Why continuous monitoring matters
Fortunately, AI can also help the good guys overcome common challenges with supplier cyber-risk management. Too many organizations struggle with slow, manual processes and lengthy questionnaires that cause delays and create visibility blind spots. Inconsistent supplier documentation makes it difficult to compare risk scores across the ecosystem, and understand what matters most to the business.
Instead, with a data- and AI-centric approach, organizations can get automation to do the heavy lifting, both at onboarding and beyond. The latter is important because risk doesn’t stop once a supplier has been approved. It continues to evolve, potentially on an hourly or daily basis, with each new software vulnerability, data breach or misconfigured account.

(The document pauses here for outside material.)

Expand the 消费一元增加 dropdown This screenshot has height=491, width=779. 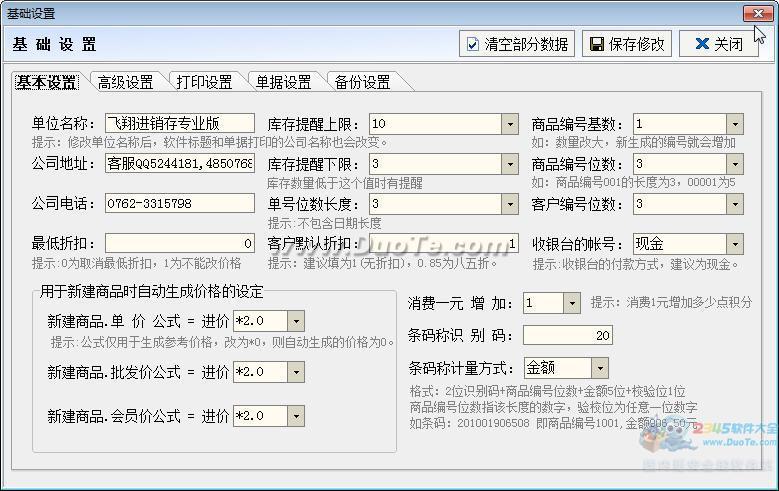(x=571, y=302)

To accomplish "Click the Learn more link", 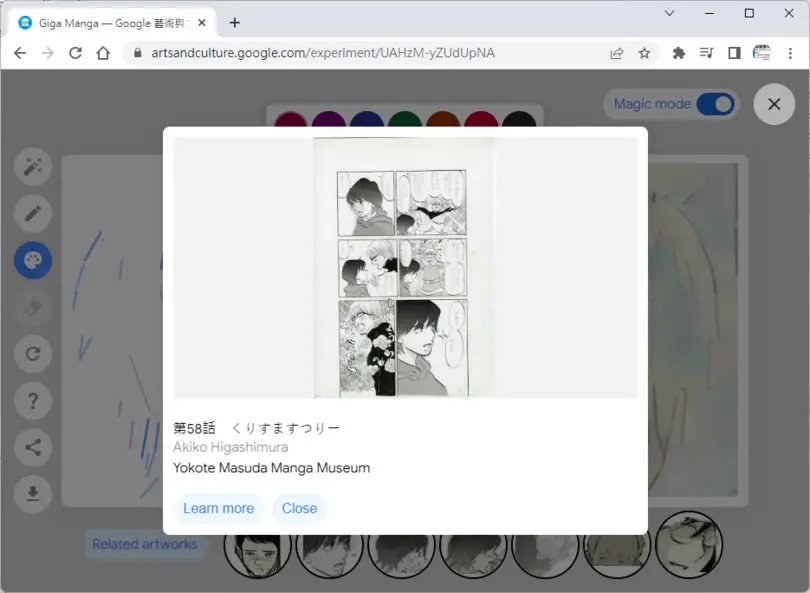I will [219, 508].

Suppliers might invest in new infrastructure, increasing their cyber-attack surface. They might add new suppliers of their own, changing risk exposure. And they may be targeted by novel threat actor campaigns.

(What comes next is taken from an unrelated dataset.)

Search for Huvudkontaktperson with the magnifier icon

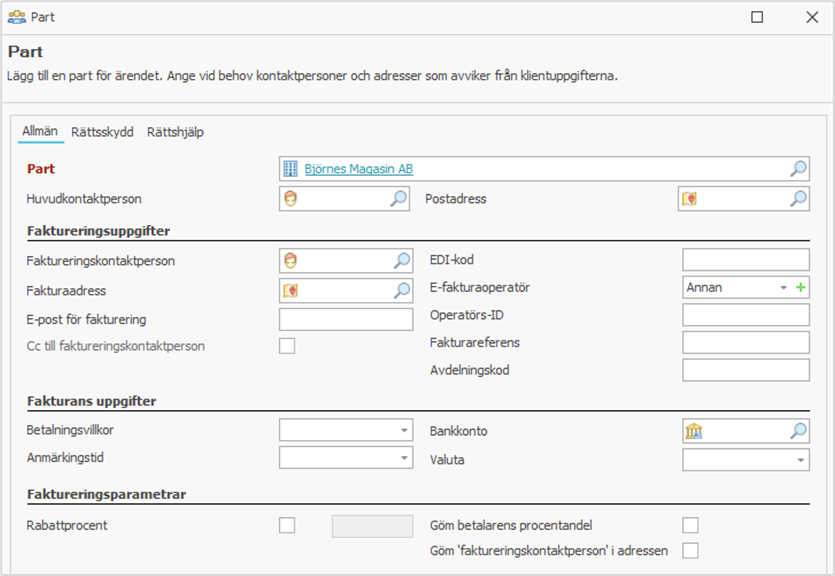click(x=400, y=199)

All of which demands a more proactive approach to third-party risk management, which goes beyond collecting and processing supplier surveys and documentation. It should be focused on identifying risk in real time, so that the organization can take action swiftly before any damage is caused.
Getting started with AI
Achieving this kind of 360-degree, continuous insight into supplier cyber risk will require plenty of data – and intelligent algorithms to flag suspicious patterns. The more high-quality data, the better the visibility. This could include threat intelligence feeds which scour dark web forums for the early-warning signs of a breach. Or vulnerability monitoring that highlights missing security updates in supplier estates. It might also track evidence of email compromise among supplier finance departments, which may indicate incoming BEC attacks. Or even suspicious transaction patterns involving those suppliers.
The AI can be leveraged to identify critical risks in real time, in order to take immediate action. And to automatically assign a continuously updated risk score for each supplier, weighted according to client policies, posture and criticality to the business.

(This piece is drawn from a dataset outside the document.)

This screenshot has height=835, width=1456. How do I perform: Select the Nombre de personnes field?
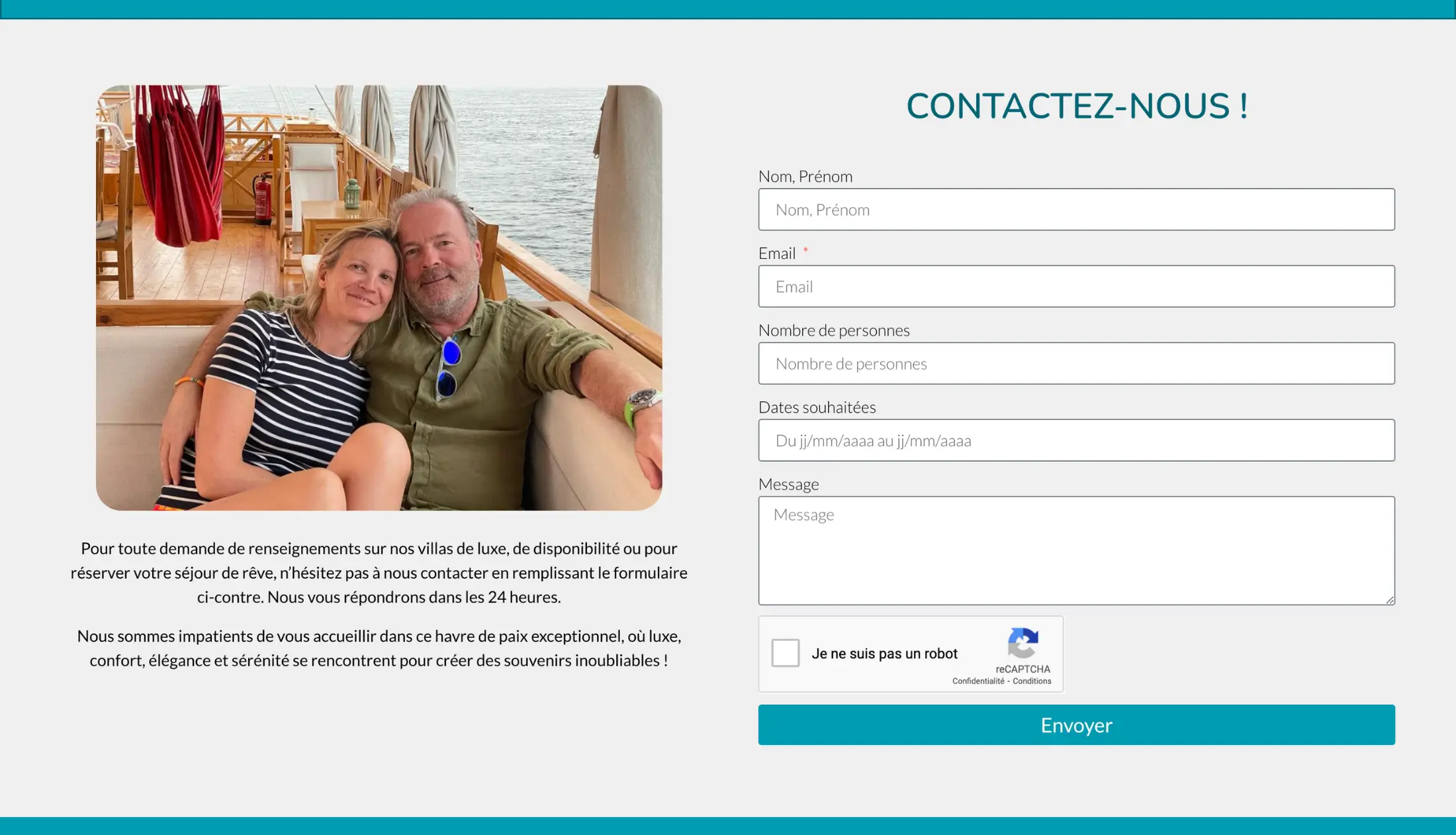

Agentic AI could also be a powerful ally, working autonomously to ingest and analyze complex supplier documentation like SOC 2 reports and in-house security policies, and mapping controls to established frameworks like NIST CSF or ISO 27001. This can provide compliance visibility in just minutes, rather than hours, freeing up time for security and risk teams to work on higher value tasks. In mature organizations, AI agents might also work independently to resolve and remediate routine issues – or at least to route them to the right team member for prompt attention.
Bringing it all together
The key is to ensure any such system for supplier cyber risk management is unified, so that risk data doesn’t end up siloed and unusable. Ideally, the same platform would enable other types of supplier risk management, across areas such as compliance, sustainability, finance and operations. That should provide the kind of information on which better business decisions can be made.
Above all, remember that cyber risk is fundamentally business risk. It can never be eliminated. But it can be managed more effectively.